On Thu, Jun 28, 2018 at 10:41 AM Rich Felker <dalias@libc.org> wrote:
On Thu, Jun 28, 2018 at 10:20:28AM -0700, Mark Winterrowd wrote:
> Hi all,
>
> I believe I have found an out of bounds memory read in vfprintf.c
>
> On line 509 in src/stdio/vfprintf.c in the current source tree head, you
> can observe the following snippet of code:
>
> /* Format specifier state machine */
> st=0;
> do {
> if (OOB(*s)) goto inval;
> ps=st;
> st=states[st]S(*s++);
> } while (st-1<STOP);
> if (!st) goto inval;
>
> Note that on line 99 the OOB macro expands to the following test whether
> the argument falls outside of 'A' and 'z', written to use a single compare:
>
> #define OOB(x) ((unsigned)(x)-'A' > 'z'-'A')
> Unfortunately, the cast to unsigned binds tighter than the subtract

For this idiom, it's intentional that it bind higher.

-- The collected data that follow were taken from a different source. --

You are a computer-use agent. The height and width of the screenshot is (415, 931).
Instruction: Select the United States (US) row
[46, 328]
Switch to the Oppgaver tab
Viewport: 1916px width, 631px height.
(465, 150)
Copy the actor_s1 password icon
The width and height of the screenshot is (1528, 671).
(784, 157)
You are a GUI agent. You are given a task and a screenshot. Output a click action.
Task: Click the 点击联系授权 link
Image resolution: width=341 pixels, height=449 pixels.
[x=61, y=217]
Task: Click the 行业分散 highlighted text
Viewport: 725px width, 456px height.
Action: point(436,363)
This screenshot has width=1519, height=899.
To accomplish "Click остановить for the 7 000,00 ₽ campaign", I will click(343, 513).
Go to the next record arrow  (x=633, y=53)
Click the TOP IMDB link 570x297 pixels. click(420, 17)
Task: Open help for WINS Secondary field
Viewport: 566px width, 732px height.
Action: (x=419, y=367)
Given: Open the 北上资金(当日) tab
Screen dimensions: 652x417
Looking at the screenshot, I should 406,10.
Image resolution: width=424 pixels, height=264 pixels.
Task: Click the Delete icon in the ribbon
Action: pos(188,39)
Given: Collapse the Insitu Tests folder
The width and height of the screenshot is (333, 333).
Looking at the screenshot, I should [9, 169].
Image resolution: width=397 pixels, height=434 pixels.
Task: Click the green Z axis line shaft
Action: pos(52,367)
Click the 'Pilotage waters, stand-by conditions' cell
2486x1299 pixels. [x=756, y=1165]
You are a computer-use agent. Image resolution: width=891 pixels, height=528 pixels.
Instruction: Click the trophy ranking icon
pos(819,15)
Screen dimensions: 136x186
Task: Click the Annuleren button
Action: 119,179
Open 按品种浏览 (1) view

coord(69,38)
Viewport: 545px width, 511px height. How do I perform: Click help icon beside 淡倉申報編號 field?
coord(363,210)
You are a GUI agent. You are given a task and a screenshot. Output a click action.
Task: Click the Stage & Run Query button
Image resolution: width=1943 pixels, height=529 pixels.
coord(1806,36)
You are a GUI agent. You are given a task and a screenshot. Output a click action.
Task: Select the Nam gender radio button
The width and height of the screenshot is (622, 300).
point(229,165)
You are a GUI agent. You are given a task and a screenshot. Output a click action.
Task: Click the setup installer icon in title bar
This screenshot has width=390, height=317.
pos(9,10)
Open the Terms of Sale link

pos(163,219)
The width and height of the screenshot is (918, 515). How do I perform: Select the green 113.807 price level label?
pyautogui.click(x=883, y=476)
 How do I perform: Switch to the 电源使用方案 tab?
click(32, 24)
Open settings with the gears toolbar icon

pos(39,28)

Here since x is
small (char-range) anyway it doesn't matter, but in general the
pattern (x-'A') could overflow, producing UB, if x weren't alreaady
unsigned.

> from 'A', so if x is less than 'A',
> OOB will return false. This is common in the case of space, which has
> an ascii value of 32

No, the result of (unsigned)(x)-'A' is unsigned, and in the case
x<'A', it's a value larger than INT_MAX which is much larger than
'z'-'A'.

> compared to 'A' 's value of 65.
>
> This causes us to index into states with a negative value for its
> second dimension, causing us to
> index to an unpredictable location in states, possibly even off the beginning.

Did you test this? It's possible there's another mistake we're not
seeing, but the above isn't one. Also note that passing an invalid
format string is UB already, so any graceful handling of that is just
hardening, not correctness.

Rich